Oberst reappeared for an encore a few minutes later, having changed into a t-shirt. He thanked everyone profusely, and then went on to play the summery, “Cape Canaveral,” from his first solo album, and then, “Hundreds of Ways,” from his new album. Though perhaps more on the nose than most of his songs, “Hundreds of Ways,” is a thoughtful, pat on the back for anyone having a hard time with life. Upbeat and cheery, it’s a song of encouragement that urges people to push on, reminding them of how incredible it is to be living and having the opportunity to make and discover happiness. Oberst sings, “What a thing to be a witness to the sunshine/ What a dream to just be walking on the ground…Don’t look so forlorn/ Don’t you look so scared/ Don’t get so upset/ This world was never fair/ But there are hundreds of ways/ To get through the days/ There are hundreds of ways/ Now you just find one.” I think this song should make detractors who say that Conor Oberst can only play gloomy songs rethink their simplistic assessment of the singer/songwriter, who, beyond this song on the new album, has shown that he can effectively portray and convey a number of emotions through his music.

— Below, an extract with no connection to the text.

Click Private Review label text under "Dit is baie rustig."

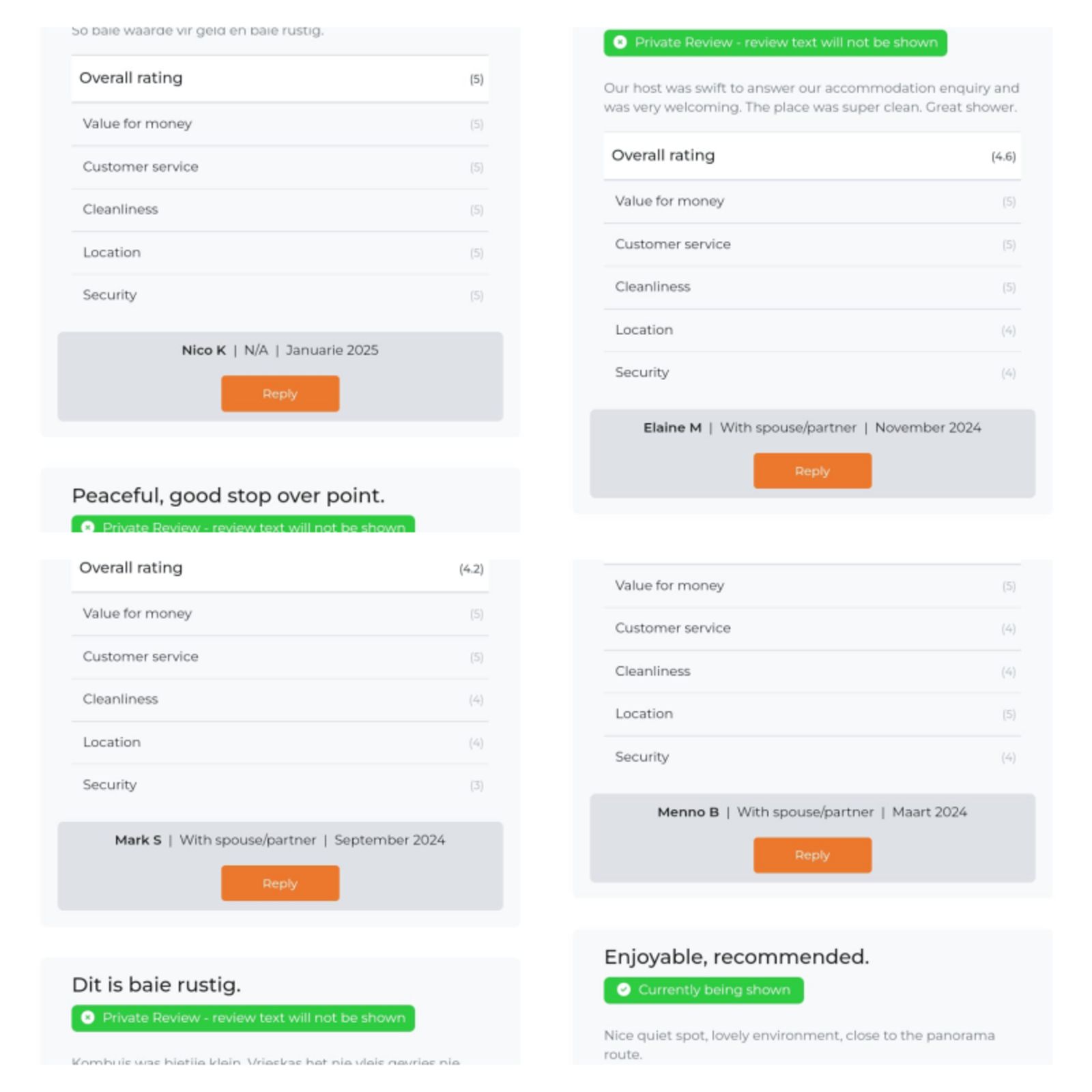(254, 1018)
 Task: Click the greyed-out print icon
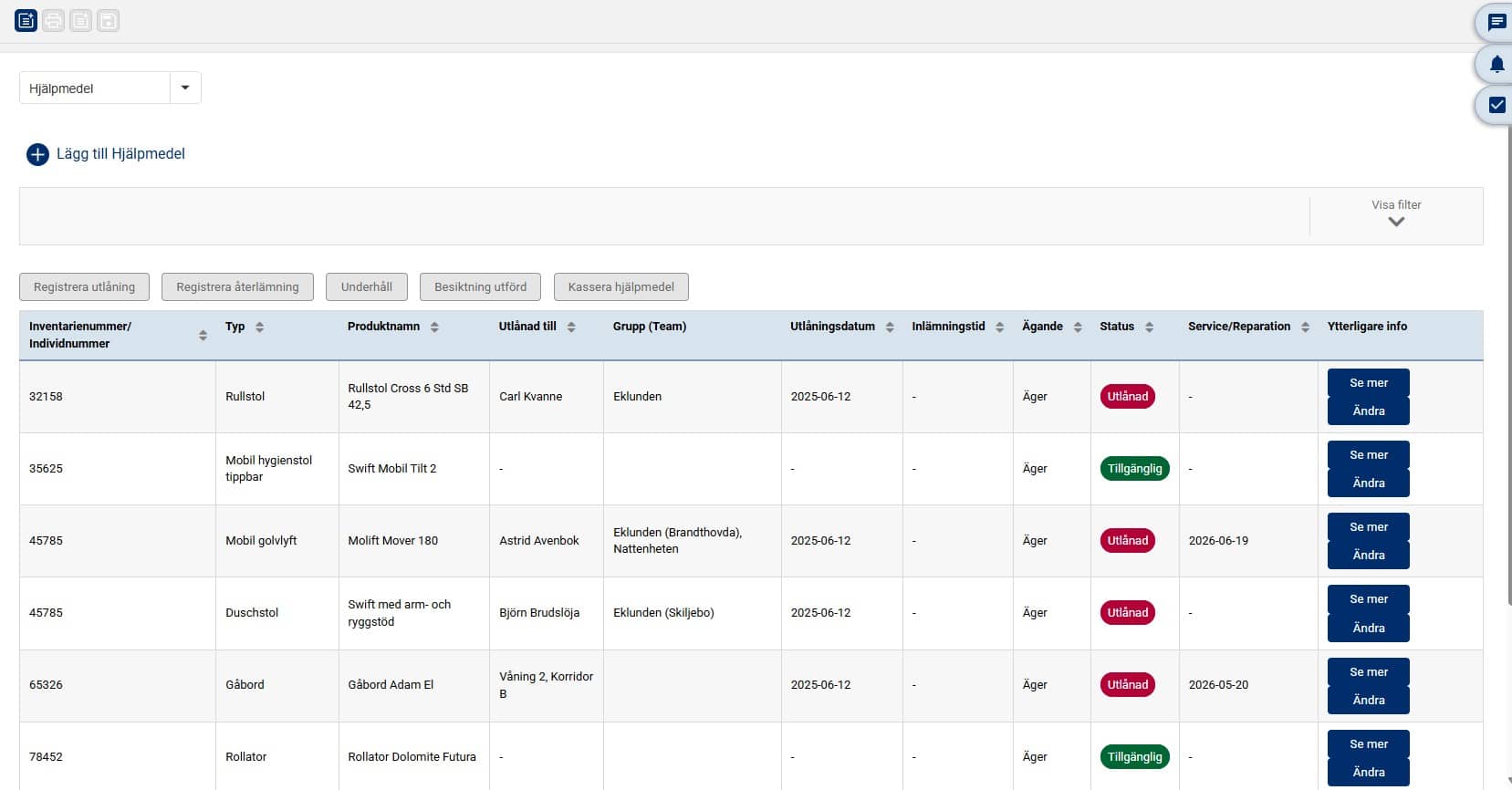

After another gracious show of thanks, Oberst ended with the politically-tinged, Mystic Valley Band song, “Roosevelt Room.” Never one to shy away from his political/ideological views, here Oberst conveys his displeasure with the system singing, “There’s no blankets for the winter/ There’s no oil in the lamp/ And I’d like to write my congressman/ But I can’t afford the stamp/ You want me to pay my taxes/ So you can propagate your lies/ While there’s barefoot dudes down in New Orleans/ Looking like they’re going to die.” Full of biting bits of verse and accompanied by screeching, distorted guitar, “Roosevelt Room,” was a perfect way to end the night and the applause was deafening as he screamed the song’s final, accusatory lines: “What good, what good are you? / With your Seneca plague and your Arlington tomb?/ What good, what good are you?/ With your Cherokee trail and your Roosevelt Room?”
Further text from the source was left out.